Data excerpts
◇ ◇ ◇ ◇ ◇ ◇ ◇
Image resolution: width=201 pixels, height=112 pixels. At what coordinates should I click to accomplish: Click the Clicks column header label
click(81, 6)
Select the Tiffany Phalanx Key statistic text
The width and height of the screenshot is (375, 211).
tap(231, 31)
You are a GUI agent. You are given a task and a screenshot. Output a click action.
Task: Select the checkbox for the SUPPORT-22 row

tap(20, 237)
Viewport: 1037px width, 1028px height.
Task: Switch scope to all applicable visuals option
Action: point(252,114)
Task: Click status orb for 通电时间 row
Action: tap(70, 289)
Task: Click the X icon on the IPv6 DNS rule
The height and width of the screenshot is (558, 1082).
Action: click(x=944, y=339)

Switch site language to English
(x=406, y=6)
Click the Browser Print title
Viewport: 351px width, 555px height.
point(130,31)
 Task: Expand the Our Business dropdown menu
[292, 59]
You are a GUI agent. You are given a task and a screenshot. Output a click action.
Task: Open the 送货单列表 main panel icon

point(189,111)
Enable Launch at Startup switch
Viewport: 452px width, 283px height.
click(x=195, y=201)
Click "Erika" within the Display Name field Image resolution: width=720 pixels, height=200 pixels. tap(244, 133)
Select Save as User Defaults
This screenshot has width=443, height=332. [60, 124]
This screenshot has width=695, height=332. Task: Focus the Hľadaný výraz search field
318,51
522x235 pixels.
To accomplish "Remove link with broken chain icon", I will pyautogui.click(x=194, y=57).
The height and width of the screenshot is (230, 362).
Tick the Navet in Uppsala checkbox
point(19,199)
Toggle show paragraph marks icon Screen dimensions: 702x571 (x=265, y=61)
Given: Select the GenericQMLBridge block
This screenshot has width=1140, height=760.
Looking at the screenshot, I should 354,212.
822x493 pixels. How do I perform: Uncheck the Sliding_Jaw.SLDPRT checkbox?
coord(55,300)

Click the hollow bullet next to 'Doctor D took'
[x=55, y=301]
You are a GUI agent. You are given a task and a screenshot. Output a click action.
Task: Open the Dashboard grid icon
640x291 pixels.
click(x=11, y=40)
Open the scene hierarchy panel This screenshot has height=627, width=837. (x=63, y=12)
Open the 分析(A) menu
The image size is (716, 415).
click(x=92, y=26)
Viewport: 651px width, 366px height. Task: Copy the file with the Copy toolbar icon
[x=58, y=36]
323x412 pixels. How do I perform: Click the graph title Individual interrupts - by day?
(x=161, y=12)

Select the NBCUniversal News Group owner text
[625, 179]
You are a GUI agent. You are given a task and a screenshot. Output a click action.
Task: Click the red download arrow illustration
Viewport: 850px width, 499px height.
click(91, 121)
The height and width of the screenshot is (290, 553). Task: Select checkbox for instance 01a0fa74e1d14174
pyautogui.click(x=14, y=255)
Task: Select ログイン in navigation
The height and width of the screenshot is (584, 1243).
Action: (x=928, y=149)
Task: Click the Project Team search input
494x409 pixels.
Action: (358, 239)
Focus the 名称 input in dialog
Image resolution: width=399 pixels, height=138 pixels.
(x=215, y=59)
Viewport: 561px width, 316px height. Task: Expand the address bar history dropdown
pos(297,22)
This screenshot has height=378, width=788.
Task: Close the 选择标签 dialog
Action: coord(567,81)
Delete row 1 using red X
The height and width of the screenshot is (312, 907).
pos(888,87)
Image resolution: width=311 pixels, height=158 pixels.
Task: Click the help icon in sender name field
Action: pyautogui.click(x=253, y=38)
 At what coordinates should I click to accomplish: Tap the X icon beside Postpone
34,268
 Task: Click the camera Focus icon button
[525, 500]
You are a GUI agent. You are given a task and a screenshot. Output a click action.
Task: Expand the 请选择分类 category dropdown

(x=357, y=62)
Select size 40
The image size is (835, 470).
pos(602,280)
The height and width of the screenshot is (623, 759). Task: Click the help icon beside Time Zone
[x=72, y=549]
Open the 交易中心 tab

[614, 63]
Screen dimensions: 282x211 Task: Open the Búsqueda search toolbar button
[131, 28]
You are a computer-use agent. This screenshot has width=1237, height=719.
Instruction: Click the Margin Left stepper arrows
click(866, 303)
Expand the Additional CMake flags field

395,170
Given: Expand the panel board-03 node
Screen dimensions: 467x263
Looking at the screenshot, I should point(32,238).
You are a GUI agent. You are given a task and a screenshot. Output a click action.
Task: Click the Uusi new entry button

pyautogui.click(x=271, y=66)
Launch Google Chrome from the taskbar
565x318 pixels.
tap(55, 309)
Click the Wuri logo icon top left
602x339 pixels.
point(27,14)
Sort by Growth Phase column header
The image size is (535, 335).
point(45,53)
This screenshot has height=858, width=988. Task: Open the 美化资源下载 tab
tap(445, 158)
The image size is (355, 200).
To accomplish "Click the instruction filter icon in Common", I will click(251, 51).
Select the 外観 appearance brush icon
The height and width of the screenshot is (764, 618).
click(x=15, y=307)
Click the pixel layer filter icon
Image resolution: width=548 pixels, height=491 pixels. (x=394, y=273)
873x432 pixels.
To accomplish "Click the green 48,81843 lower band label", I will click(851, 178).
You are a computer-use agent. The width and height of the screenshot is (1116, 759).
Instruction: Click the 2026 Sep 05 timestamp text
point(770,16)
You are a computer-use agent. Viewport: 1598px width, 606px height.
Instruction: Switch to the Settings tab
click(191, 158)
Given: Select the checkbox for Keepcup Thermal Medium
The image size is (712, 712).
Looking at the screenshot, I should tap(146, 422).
◇ ◇ ◇ ◇ ◇ ◇ ◇
→ Description of the task
All of the entries are to be set down again without alteration.

→ Your solution
Image resolution: width=201 pixels, height=112 pixels. At what coordinates should I click to accomplish: Click the Clicks column header label
click(81, 6)
Select the Tiffany Phalanx Key statistic text
The width and height of the screenshot is (375, 211).
tap(231, 31)
You are a GUI agent. You are given a task and a screenshot. Output a click action.
Task: Select the checkbox for the SUPPORT-22 row

tap(20, 237)
Viewport: 1037px width, 1028px height.
Task: Switch scope to all applicable visuals option
Action: point(252,114)
Task: Click status orb for 通电时间 row
Action: tap(70, 289)
Task: Click the X icon on the IPv6 DNS rule
The height and width of the screenshot is (558, 1082).
Action: click(x=944, y=339)

Switch site language to English
(x=406, y=6)
Click the Browser Print title
Viewport: 351px width, 555px height.
point(130,31)
 Task: Expand the Our Business dropdown menu
[292, 59]
You are a GUI agent. You are given a task and a screenshot. Output a click action.
Task: Open the 送货单列表 main panel icon

point(189,111)
Enable Launch at Startup switch
Viewport: 452px width, 283px height.
click(x=195, y=201)
Click "Erika" within the Display Name field Image resolution: width=720 pixels, height=200 pixels. tap(244, 133)
Select Save as User Defaults
This screenshot has width=443, height=332. [60, 124]
This screenshot has width=695, height=332. Task: Focus the Hľadaný výraz search field
318,51
522x235 pixels.
To accomplish "Remove link with broken chain icon", I will pyautogui.click(x=194, y=57).
The height and width of the screenshot is (230, 362).
Tick the Navet in Uppsala checkbox
point(19,199)
Toggle show paragraph marks icon Screen dimensions: 702x571 (x=265, y=61)
Given: Select the GenericQMLBridge block
This screenshot has width=1140, height=760.
Looking at the screenshot, I should 354,212.
822x493 pixels. How do I perform: Uncheck the Sliding_Jaw.SLDPRT checkbox?
coord(55,300)

Click the hollow bullet next to 'Doctor D took'
[x=55, y=301]
You are a GUI agent. You are given a task and a screenshot. Output a click action.
Task: Open the Dashboard grid icon
640x291 pixels.
click(x=11, y=40)
Open the scene hierarchy panel This screenshot has height=627, width=837. (x=63, y=12)
Open the 分析(A) menu
The image size is (716, 415).
click(x=92, y=26)
Viewport: 651px width, 366px height. Task: Copy the file with the Copy toolbar icon
[x=58, y=36]
323x412 pixels. How do I perform: Click the graph title Individual interrupts - by day?
(x=161, y=12)

Select the NBCUniversal News Group owner text
[625, 179]
You are a GUI agent. You are given a task and a screenshot. Output a click action.
Task: Click the red download arrow illustration
Viewport: 850px width, 499px height.
click(91, 121)
The height and width of the screenshot is (290, 553). Task: Select checkbox for instance 01a0fa74e1d14174
pyautogui.click(x=14, y=255)
Task: Select ログイン in navigation
The height and width of the screenshot is (584, 1243).
Action: (x=928, y=149)
Task: Click the Project Team search input
494x409 pixels.
Action: (358, 239)
Focus the 名称 input in dialog
Image resolution: width=399 pixels, height=138 pixels.
(x=215, y=59)
Viewport: 561px width, 316px height. Task: Expand the address bar history dropdown
pos(297,22)
This screenshot has height=378, width=788.
Task: Close the 选择标签 dialog
Action: coord(567,81)
Delete row 1 using red X
The height and width of the screenshot is (312, 907).
pos(888,87)
Image resolution: width=311 pixels, height=158 pixels.
Task: Click the help icon in sender name field
Action: pyautogui.click(x=253, y=38)
 At what coordinates should I click to accomplish: Tap the X icon beside Postpone
34,268
 Task: Click the camera Focus icon button
[525, 500]
You are a GUI agent. You are given a task and a screenshot. Output a click action.
Task: Expand the 请选择分类 category dropdown

(x=357, y=62)
Select size 40
The image size is (835, 470).
pos(602,280)
The height and width of the screenshot is (623, 759). Task: Click the help icon beside Time Zone
[x=72, y=549]
Open the 交易中心 tab

[614, 63]
Screen dimensions: 282x211 Task: Open the Búsqueda search toolbar button
[131, 28]
You are a computer-use agent. This screenshot has width=1237, height=719.
Instruction: Click the Margin Left stepper arrows
click(866, 303)
Expand the Additional CMake flags field

395,170
Given: Expand the panel board-03 node
Screen dimensions: 467x263
Looking at the screenshot, I should point(32,238).
You are a GUI agent. You are given a task and a screenshot. Output a click action.
Task: Click the Uusi new entry button

pyautogui.click(x=271, y=66)
Launch Google Chrome from the taskbar
565x318 pixels.
tap(55, 309)
Click the Wuri logo icon top left
602x339 pixels.
point(27,14)
Sort by Growth Phase column header
The image size is (535, 335).
point(45,53)
This screenshot has height=858, width=988. Task: Open the 美化资源下载 tab
tap(445, 158)
The image size is (355, 200).
To accomplish "Click the instruction filter icon in Common", I will click(251, 51).
Select the 外観 appearance brush icon
The height and width of the screenshot is (764, 618).
click(x=15, y=307)
Click the pixel layer filter icon
Image resolution: width=548 pixels, height=491 pixels. (x=394, y=273)
873x432 pixels.
To accomplish "Click the green 48,81843 lower band label", I will click(851, 178).
You are a computer-use agent. The width and height of the screenshot is (1116, 759).
Instruction: Click the 2026 Sep 05 timestamp text
point(770,16)
You are a computer-use agent. Viewport: 1598px width, 606px height.
Instruction: Switch to the Settings tab
click(191, 158)
Given: Select the checkbox for Keepcup Thermal Medium
The image size is (712, 712).
Looking at the screenshot, I should tap(146, 422).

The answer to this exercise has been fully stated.